## TASK DESCRIPTION
Lines with "will": pull these out of the listing below.
= Beginning of Section =
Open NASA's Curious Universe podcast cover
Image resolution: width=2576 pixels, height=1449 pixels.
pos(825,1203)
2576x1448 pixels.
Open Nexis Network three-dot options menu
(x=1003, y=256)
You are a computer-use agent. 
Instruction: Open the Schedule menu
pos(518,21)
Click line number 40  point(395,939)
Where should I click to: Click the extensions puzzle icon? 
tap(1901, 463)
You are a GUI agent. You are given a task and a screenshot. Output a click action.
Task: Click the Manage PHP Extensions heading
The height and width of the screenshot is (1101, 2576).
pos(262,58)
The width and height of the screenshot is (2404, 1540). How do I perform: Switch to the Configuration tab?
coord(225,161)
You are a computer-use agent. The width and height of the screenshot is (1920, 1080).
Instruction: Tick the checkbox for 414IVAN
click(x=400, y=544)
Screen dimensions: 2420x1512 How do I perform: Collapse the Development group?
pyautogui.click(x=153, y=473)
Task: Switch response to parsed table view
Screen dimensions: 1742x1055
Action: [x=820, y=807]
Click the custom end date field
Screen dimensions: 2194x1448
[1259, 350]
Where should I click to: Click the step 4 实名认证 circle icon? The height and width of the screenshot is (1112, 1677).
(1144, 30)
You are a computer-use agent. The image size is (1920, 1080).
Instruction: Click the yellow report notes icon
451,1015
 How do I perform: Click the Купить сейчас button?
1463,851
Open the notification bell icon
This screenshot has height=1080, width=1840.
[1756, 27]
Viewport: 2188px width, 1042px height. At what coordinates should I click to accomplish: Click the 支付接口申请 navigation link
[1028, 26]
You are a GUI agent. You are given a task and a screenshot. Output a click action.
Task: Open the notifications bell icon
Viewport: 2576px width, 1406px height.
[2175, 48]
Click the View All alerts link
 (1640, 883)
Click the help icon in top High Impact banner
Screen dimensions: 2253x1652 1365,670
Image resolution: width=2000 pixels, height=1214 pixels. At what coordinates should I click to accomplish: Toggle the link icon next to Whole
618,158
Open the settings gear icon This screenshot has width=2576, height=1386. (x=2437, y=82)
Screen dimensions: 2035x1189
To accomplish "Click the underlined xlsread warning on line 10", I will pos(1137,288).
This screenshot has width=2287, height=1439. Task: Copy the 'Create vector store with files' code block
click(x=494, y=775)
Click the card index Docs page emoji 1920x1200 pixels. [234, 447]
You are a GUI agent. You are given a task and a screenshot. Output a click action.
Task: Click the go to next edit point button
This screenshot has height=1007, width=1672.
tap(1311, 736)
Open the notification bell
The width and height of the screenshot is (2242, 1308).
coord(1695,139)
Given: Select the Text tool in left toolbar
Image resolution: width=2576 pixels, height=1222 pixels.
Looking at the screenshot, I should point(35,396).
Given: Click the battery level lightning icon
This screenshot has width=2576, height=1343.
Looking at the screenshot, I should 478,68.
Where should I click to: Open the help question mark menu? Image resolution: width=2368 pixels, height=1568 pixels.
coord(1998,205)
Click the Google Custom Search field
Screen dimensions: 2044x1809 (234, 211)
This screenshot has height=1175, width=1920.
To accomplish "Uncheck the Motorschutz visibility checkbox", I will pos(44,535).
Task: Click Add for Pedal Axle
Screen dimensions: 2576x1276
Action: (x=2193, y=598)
= End of Section =
## EXPECTED ANSWER
To accomplish "Click the underlined xlsread warning on line 10", I will pos(1137,288).
To accomplish "Uncheck the Motorschutz visibility checkbox", I will pos(44,535).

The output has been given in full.